WORK INSTRUCTIONS =
Set every entry below down once more, exactly as it stands, without images.

AVAILABLE DATA =
Segment Open
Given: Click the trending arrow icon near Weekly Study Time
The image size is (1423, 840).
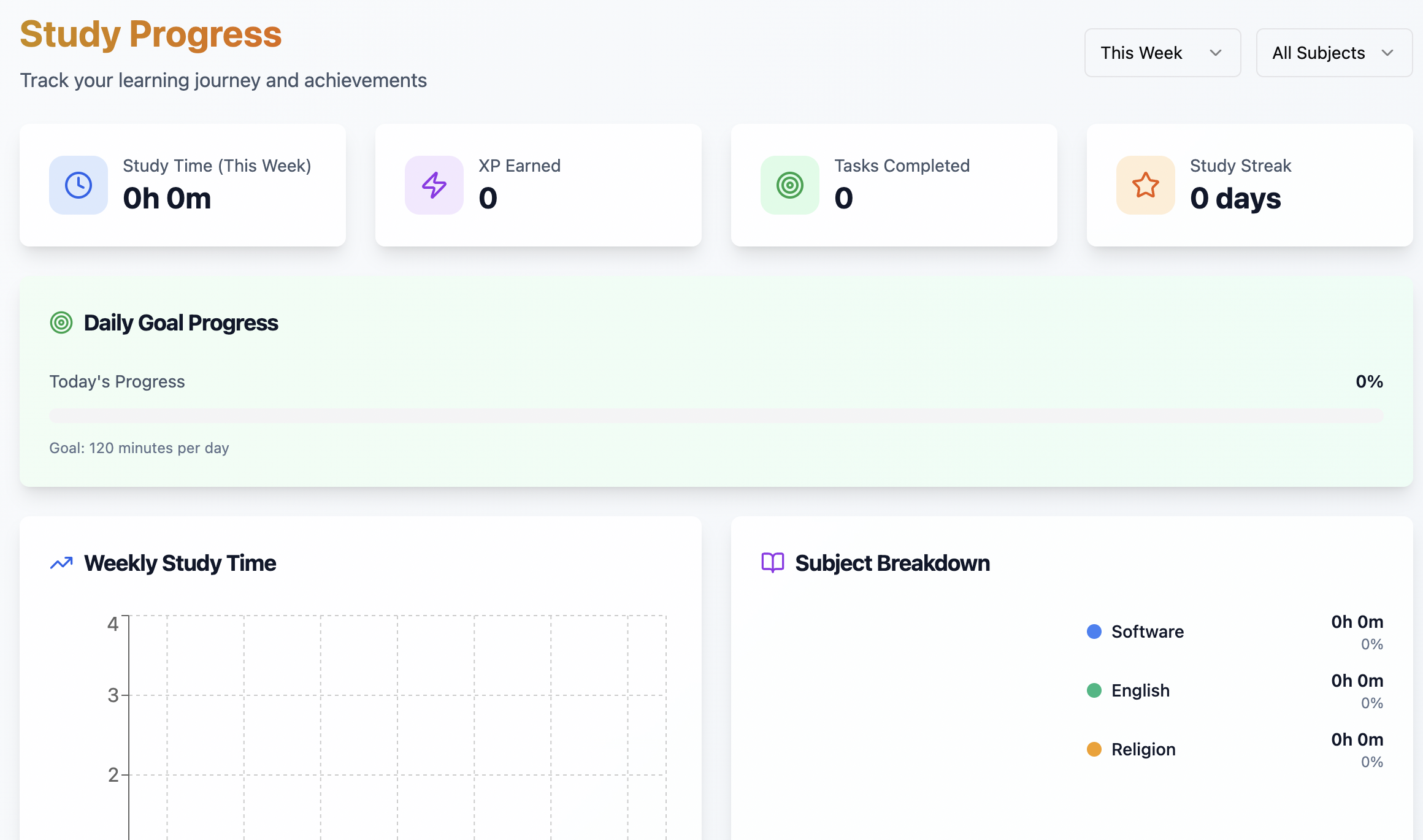Looking at the screenshot, I should 61,563.
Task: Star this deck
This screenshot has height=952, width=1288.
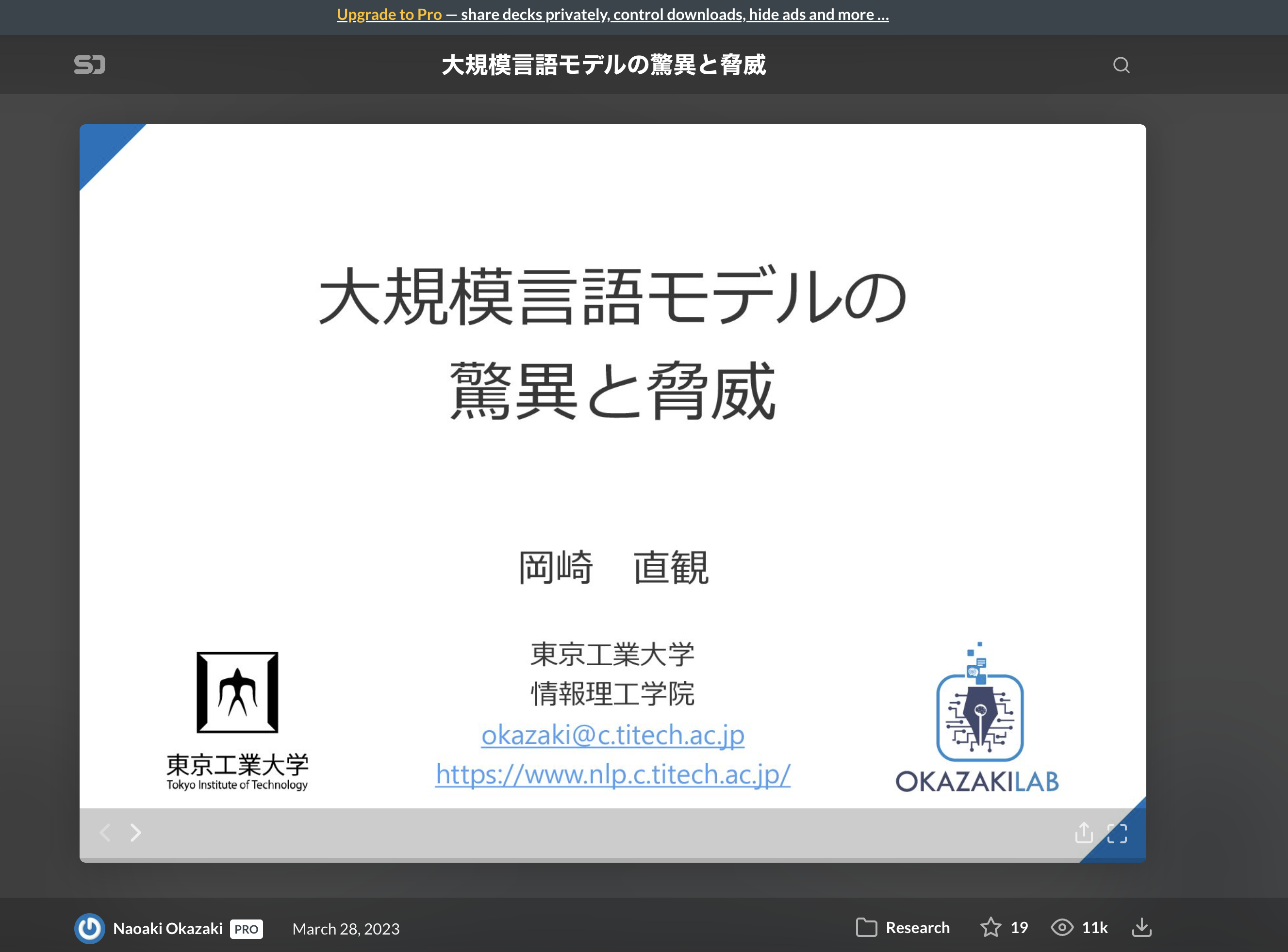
Segment Closed
SOLUTION TO THE EXERCISE =
Given: Click the trending arrow icon near Weekly Study Time
The image size is (1423, 840).
Looking at the screenshot, I should 61,563.
Task: Star this deck
This screenshot has height=952, width=1288.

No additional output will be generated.